** HOW TO COMPLETE THIS TASK **
Condense the paragraph of the passage that begins "Nero sent Festus" into a brief bulleted list that keeps its main facts.

+++ PROVIDED PASSAGE +++

“Like brilliant lights the churches were now illuminating the world, and faith in our Lord Jesus Christ was flourishing everywhere when the Devil, who hates what is good, true, and saving, turned all his weapons against the church. Previously he had attacked her from the outside through persecutions, but now that he was prevented, he resorted to internal tactics [i.e. heresy], using wicked impostors as corrupt agents of destruction [e.g. the Gnostics], assuming the name of our religion to destroy every believer they could ensnare while deflecting unbelievers from the path that leads to salvation” (Eusebius, The Church History, Translated by Paul L. Maier, 139).
“It is related that in his [Nero’s] reign Paul was beheaded in Rome itself and that Peter was also crucified, and the cemeteries there still called by the names of Peter and Paul confirm the record” (Eusebius, The Church History, Translated by Paul L. Maier, 85).
“Nero sent Festus as [Felix’s] successor, and Paul was tried before him and brought as prisoner to Rome. Aristarchus went with him, whom he called his fellow prisoner in his epistles [Col. 4:10]. And at this point Luke, who wrote the Acts of the Apostles, finished his story with the statement that Paul spent two whole years in Rome in free custody, preaching without hindrance. After defending himself [successfully], the apostle is said to have set out again on the ministry of preaching and, coming a second time to the same city, found fulfillment in martyrdom. During this imprisonment he composed the second epistle to Timothy, mentioning both his earlier defense as well as his impending fulfillment” (Eusebius, The Church History, Translated by Paul L. Maier, 80).

+++ DATA +++

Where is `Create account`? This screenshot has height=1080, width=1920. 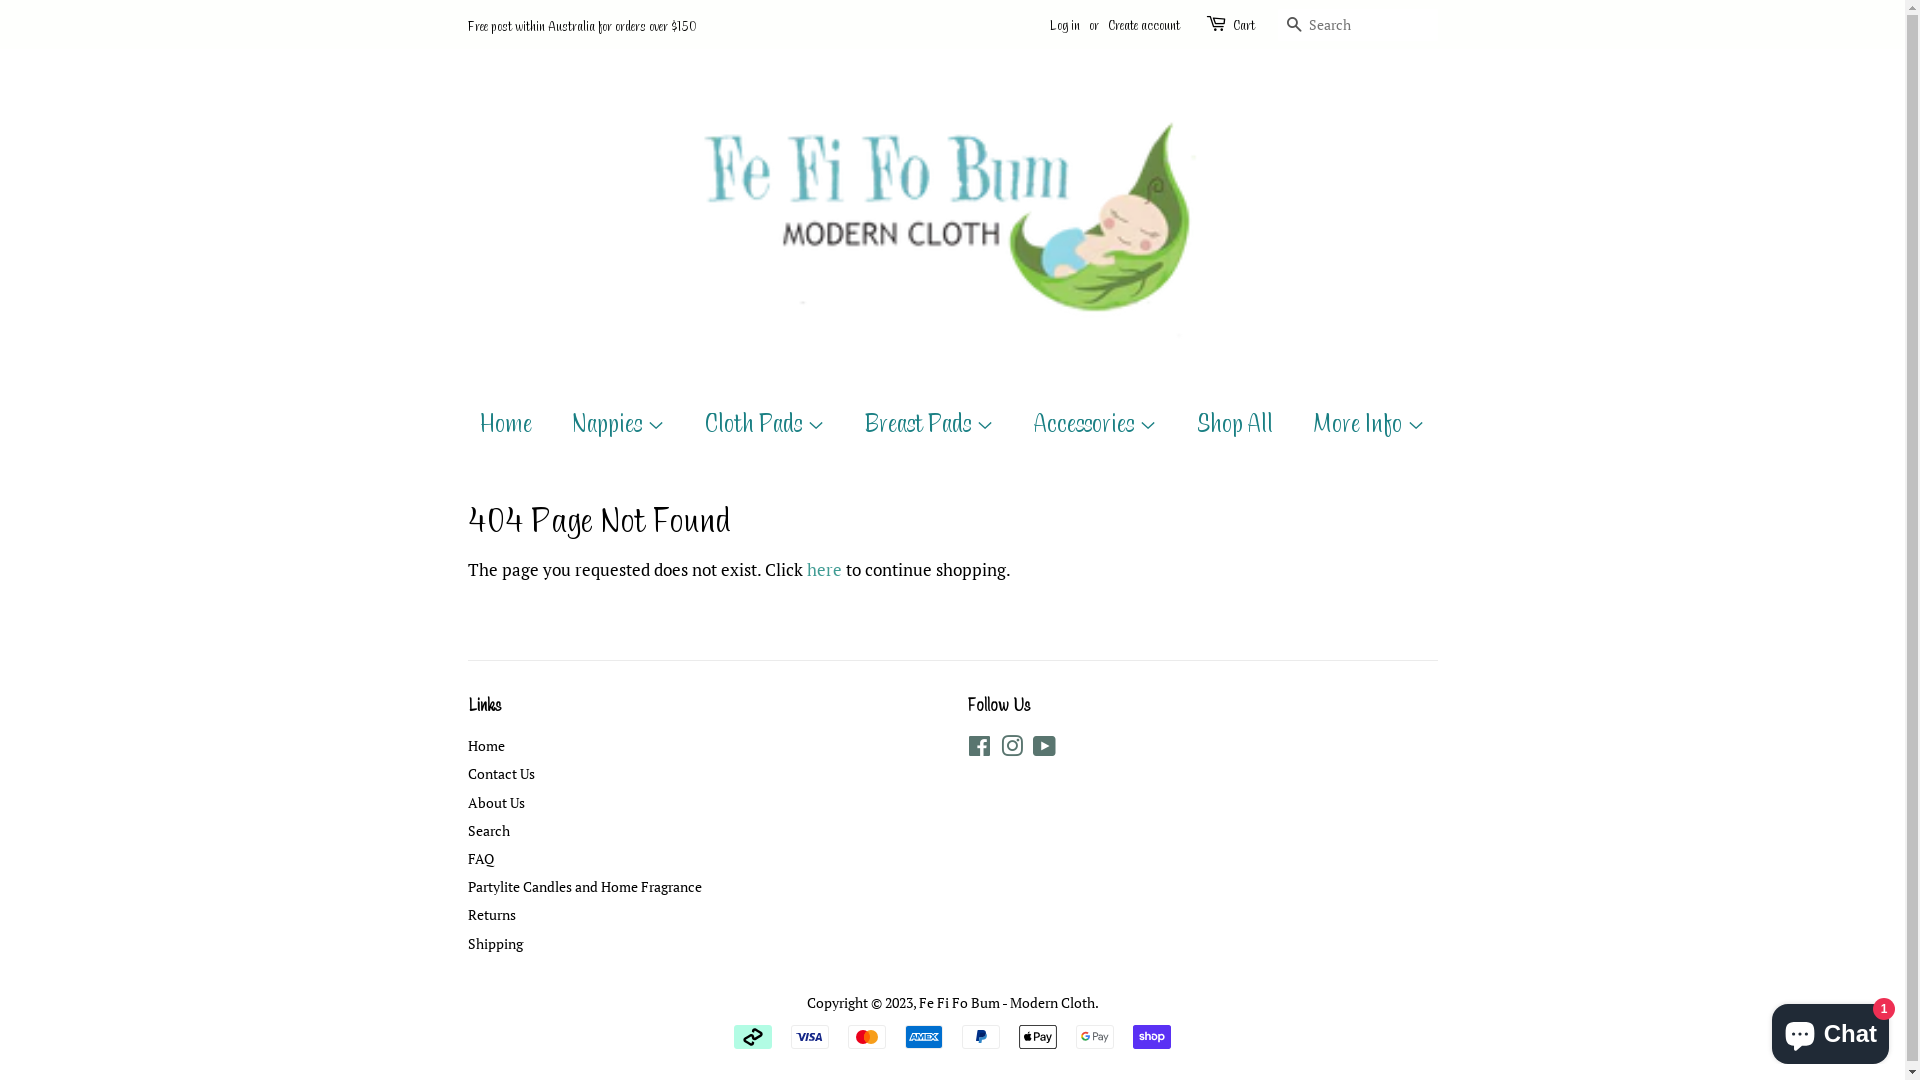 Create account is located at coordinates (1144, 24).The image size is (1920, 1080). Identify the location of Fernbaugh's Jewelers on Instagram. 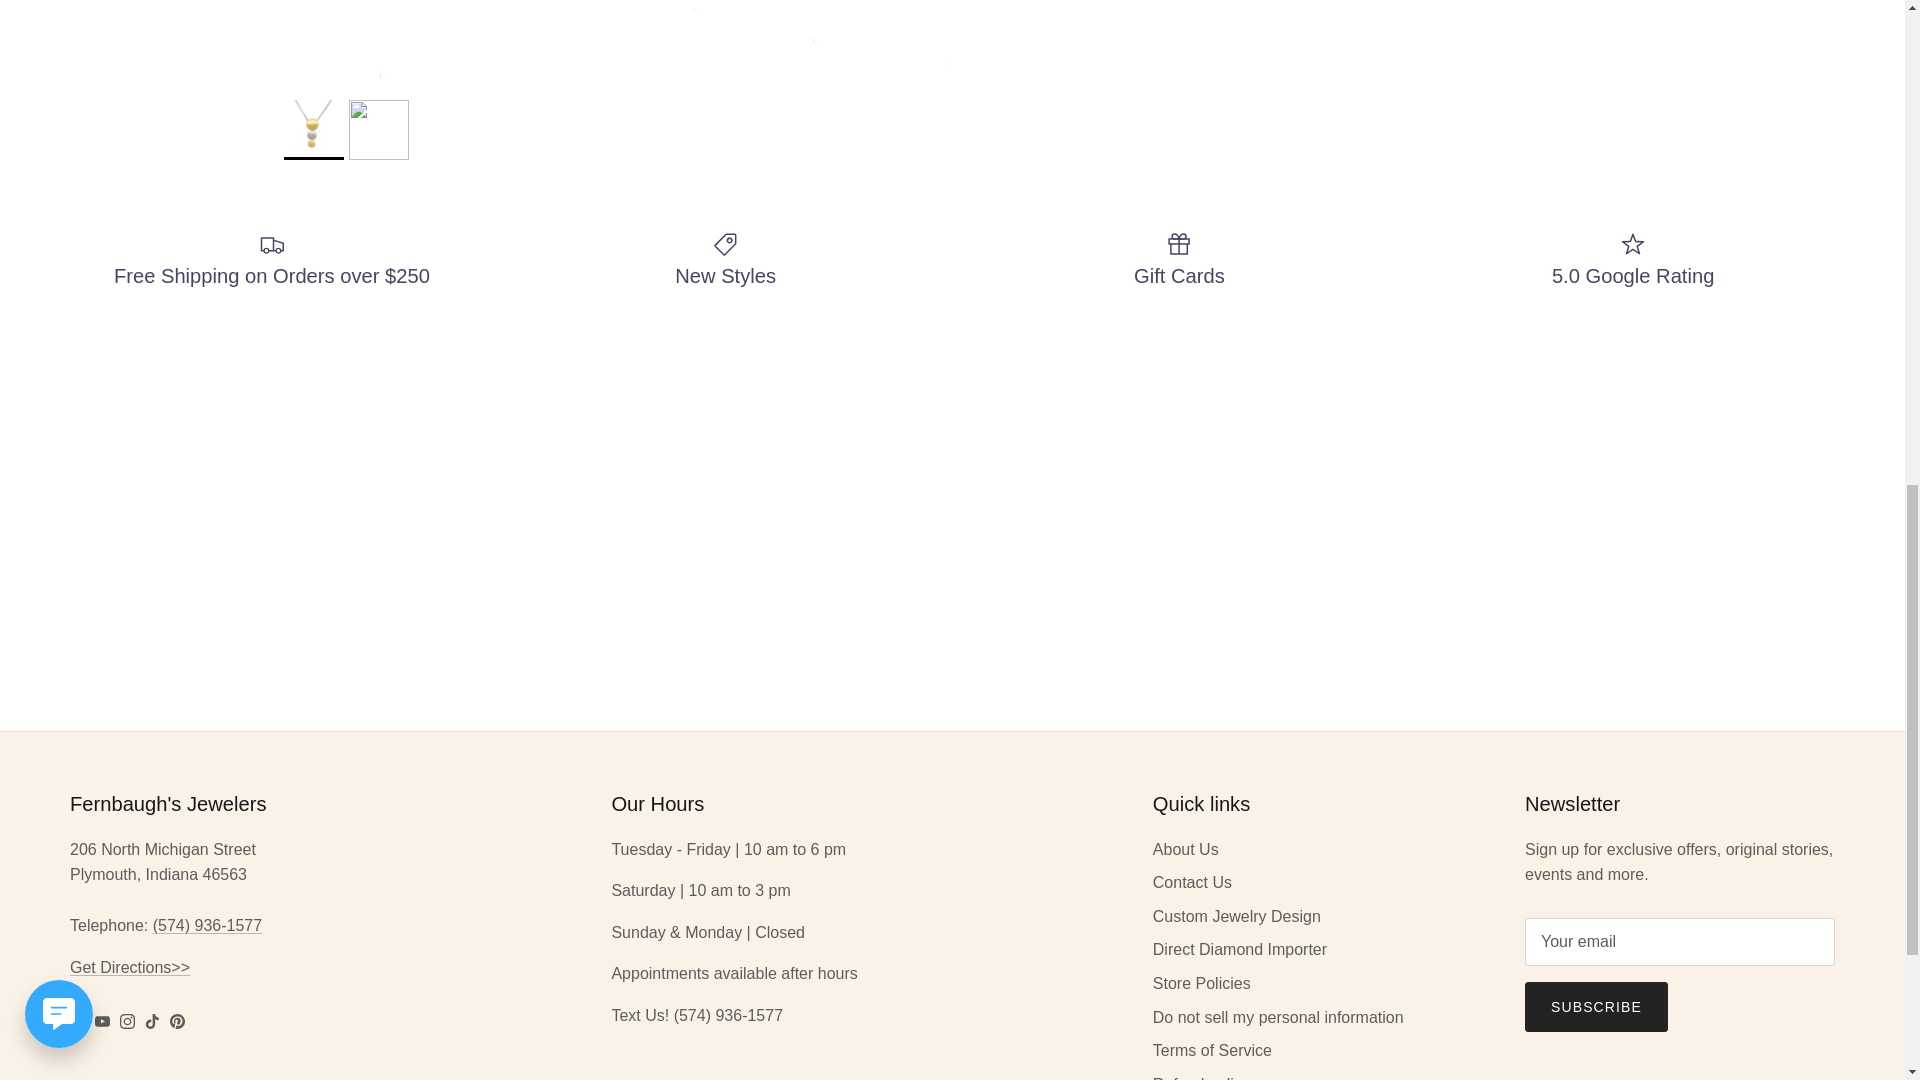
(126, 1022).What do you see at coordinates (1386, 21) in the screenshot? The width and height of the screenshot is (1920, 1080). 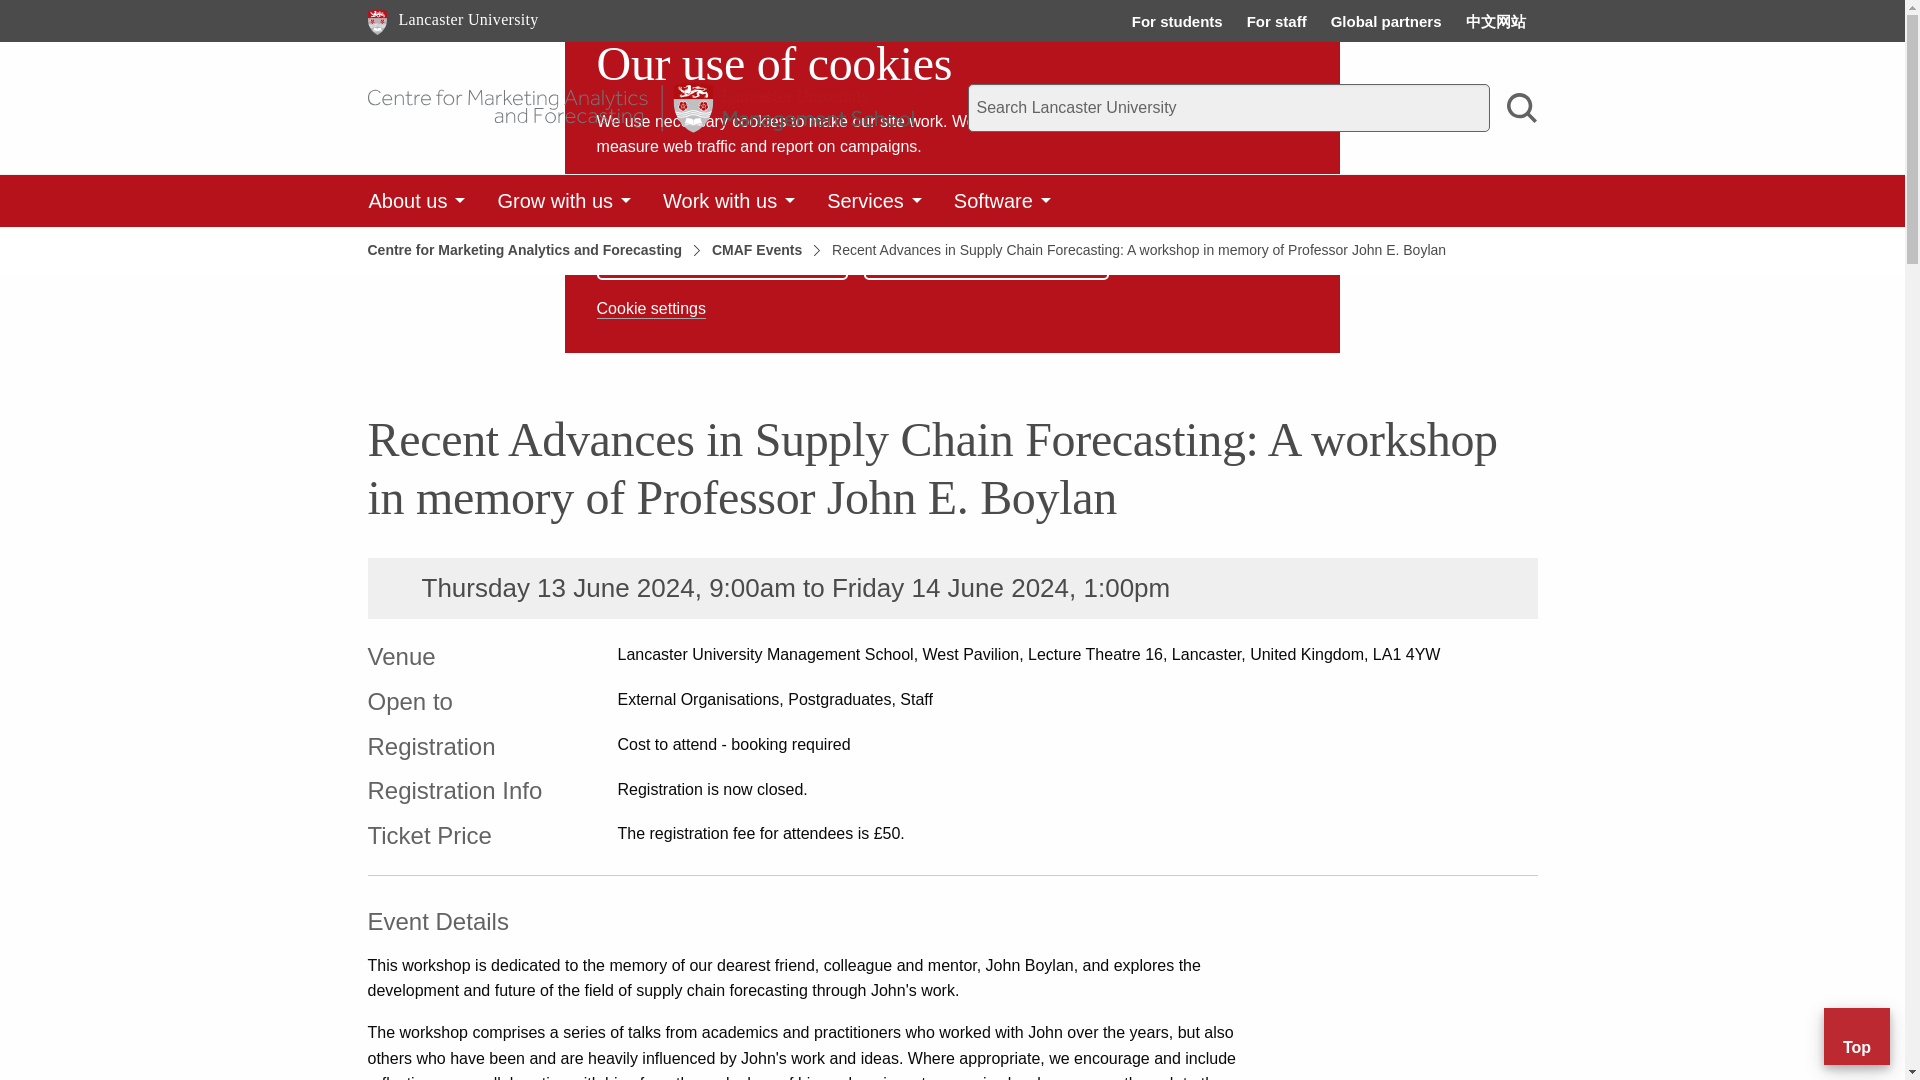 I see `Global partners` at bounding box center [1386, 21]. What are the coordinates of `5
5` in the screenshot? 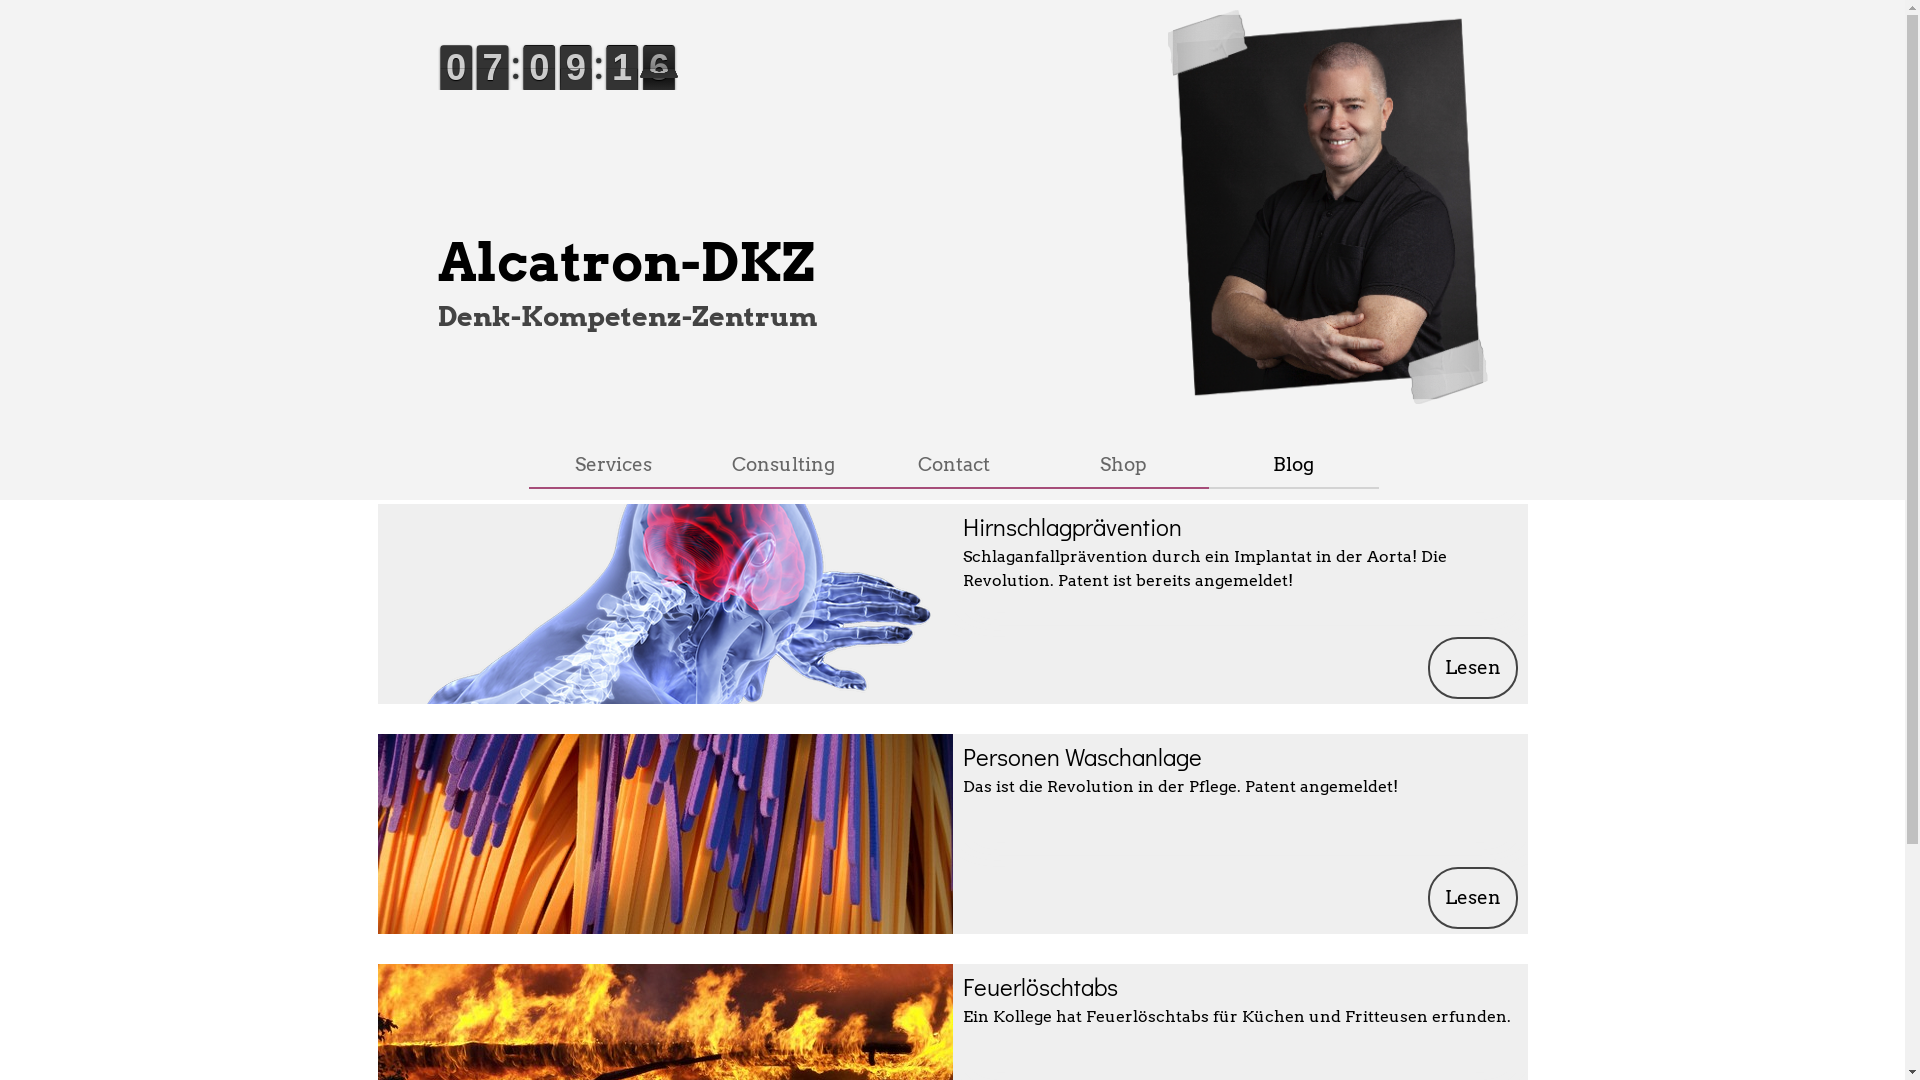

+++

** ANSWER TO THE PROBLEM **
- Nero sent Festus to succeed Felix, and Paul was tried before Festus and taken to Rome as a prisoner.
- Aristarchus, whom Paul called his fellow prisoner in his epistles, went with him.
- Luke ended the Acts of the Apostles by stating that Paul spent two full years in Rome in free custody, preaching without hindrance.
- After successfully defending himself, Paul is said to have resumed preaching. He later returned to Rome and was martyred there.
- During this imprisonment he wrote the second epistle to Timothy, which mentions both his earlier defense and his coming death.